== WHAT IS BEING ASKED ==
Present each line of the entries below that holds the word "computer".

== EXTRACTED MATERIAL ==
______
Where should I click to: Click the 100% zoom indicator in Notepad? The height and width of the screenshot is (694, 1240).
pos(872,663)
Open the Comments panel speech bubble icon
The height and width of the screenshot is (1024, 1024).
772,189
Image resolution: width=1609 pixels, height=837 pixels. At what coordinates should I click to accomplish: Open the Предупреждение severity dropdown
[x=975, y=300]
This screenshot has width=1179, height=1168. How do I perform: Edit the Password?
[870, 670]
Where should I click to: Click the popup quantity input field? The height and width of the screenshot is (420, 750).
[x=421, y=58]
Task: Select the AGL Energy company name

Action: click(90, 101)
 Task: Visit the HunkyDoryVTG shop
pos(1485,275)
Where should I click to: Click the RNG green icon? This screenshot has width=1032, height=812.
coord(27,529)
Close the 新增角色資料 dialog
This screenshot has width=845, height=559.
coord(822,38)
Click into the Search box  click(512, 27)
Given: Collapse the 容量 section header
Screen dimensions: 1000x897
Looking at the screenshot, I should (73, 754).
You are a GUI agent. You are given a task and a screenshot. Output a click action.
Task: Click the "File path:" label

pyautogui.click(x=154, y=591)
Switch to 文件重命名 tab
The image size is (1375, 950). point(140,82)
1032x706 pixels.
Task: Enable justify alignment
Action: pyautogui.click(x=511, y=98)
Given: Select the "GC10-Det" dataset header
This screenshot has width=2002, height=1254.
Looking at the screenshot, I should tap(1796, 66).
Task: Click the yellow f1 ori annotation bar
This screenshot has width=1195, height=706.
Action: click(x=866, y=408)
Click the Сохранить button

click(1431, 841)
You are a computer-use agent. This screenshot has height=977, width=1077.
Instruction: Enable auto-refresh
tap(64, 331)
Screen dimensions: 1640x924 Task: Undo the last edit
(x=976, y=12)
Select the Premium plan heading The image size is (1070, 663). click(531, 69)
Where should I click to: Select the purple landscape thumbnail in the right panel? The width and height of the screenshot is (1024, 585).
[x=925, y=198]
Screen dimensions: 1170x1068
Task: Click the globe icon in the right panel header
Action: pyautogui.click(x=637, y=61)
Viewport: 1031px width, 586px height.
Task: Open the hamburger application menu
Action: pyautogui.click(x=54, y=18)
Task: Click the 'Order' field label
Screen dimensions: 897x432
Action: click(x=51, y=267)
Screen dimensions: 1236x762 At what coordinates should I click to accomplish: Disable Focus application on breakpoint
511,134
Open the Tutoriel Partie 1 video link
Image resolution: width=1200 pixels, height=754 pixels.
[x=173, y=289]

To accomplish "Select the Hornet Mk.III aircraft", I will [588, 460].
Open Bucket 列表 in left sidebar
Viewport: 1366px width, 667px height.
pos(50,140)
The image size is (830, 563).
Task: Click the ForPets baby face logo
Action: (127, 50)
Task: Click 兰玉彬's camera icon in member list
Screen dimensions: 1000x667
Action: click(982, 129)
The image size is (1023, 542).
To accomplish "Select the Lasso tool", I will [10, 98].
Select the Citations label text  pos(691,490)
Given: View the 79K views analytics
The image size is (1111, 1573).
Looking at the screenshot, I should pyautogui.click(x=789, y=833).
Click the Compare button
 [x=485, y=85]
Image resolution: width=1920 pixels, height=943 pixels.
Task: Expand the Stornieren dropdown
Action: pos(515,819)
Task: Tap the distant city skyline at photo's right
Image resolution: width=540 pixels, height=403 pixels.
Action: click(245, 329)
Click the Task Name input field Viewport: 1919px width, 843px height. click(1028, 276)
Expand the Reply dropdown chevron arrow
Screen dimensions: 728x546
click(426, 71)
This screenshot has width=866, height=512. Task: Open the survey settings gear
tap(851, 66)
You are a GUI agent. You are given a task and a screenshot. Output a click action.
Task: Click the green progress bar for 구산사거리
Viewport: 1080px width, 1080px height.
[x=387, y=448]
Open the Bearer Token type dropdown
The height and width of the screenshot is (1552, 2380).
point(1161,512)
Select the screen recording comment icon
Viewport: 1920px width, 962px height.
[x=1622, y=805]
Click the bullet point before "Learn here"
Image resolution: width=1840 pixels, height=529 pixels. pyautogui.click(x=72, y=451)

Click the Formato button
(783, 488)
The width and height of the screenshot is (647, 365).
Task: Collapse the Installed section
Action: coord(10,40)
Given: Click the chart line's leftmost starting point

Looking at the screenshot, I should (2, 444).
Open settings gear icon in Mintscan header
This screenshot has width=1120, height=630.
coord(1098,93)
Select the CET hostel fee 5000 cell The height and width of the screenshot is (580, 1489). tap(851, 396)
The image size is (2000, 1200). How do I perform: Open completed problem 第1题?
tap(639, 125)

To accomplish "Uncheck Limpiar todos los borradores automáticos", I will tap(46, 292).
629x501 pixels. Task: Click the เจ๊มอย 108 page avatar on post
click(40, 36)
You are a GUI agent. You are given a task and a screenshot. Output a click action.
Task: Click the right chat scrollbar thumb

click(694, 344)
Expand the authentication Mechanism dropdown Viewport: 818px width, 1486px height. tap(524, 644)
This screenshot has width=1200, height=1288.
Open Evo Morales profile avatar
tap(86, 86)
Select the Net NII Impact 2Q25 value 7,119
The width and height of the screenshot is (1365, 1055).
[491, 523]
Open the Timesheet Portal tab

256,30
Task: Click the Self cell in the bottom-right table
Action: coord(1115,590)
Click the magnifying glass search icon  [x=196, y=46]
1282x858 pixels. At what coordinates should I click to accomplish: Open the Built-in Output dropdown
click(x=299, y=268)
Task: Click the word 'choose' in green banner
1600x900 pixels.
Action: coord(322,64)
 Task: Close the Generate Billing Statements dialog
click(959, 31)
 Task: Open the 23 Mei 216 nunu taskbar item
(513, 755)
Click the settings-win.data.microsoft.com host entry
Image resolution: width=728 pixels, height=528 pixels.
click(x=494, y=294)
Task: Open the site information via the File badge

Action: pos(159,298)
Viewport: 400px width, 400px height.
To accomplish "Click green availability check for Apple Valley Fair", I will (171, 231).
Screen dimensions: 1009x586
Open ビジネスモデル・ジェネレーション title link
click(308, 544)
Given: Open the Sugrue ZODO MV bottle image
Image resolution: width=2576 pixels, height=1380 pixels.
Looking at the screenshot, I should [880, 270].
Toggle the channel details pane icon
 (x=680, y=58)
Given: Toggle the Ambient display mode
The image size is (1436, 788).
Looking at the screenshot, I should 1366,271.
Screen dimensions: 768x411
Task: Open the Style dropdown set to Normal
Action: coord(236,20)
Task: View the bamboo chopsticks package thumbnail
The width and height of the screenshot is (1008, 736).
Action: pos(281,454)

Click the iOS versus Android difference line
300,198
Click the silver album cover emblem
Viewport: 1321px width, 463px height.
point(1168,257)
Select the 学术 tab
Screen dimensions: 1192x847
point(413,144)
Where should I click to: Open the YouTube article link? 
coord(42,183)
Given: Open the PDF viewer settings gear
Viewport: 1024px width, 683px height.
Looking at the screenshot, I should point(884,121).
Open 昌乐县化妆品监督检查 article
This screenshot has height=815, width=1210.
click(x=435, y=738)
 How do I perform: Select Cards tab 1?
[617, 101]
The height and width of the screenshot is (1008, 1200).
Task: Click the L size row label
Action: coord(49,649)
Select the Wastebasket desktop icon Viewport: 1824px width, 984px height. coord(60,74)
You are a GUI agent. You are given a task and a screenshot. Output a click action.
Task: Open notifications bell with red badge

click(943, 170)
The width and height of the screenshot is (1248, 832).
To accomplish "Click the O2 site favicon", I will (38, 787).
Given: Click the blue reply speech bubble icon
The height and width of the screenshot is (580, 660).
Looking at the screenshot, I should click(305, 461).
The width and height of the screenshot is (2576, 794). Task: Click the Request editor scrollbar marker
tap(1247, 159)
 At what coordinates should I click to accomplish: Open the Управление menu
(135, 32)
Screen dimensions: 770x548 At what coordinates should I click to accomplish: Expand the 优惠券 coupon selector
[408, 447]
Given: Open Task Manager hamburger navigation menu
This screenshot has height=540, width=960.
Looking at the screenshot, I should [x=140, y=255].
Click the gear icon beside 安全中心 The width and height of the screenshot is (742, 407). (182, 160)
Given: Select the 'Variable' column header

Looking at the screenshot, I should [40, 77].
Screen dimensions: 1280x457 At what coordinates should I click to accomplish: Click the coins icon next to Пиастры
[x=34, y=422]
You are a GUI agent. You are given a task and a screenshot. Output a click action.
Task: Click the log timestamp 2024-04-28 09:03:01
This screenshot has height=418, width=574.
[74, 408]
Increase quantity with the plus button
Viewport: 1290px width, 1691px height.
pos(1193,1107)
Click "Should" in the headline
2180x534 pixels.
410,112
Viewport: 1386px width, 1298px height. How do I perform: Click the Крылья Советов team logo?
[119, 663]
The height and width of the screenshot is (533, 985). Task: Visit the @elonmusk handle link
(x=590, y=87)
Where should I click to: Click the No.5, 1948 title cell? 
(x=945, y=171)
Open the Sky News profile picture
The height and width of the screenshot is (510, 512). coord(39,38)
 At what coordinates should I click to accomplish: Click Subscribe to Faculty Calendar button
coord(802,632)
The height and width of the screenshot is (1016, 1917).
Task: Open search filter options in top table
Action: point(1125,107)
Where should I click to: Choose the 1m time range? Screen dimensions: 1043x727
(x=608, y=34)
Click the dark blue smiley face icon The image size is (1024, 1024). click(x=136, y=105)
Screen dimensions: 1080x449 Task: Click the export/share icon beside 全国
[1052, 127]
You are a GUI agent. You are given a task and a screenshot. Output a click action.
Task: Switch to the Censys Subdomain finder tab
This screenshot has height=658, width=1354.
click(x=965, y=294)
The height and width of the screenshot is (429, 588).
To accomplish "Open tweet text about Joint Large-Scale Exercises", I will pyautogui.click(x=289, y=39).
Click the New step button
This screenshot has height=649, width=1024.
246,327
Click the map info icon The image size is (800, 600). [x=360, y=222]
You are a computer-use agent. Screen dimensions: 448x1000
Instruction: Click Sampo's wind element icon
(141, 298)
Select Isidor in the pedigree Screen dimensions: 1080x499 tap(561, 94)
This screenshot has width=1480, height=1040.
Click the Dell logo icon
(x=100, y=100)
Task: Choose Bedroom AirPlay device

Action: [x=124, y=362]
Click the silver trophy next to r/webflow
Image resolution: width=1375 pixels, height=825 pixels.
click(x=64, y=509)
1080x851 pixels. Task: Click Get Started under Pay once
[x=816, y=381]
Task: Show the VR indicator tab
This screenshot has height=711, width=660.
______
== EXERCISE SOLUTION ==
You are a computer-use agent. This screenshot has height=977, width=1077.
You are a computer-use agent. Screen dimensions: 448x1000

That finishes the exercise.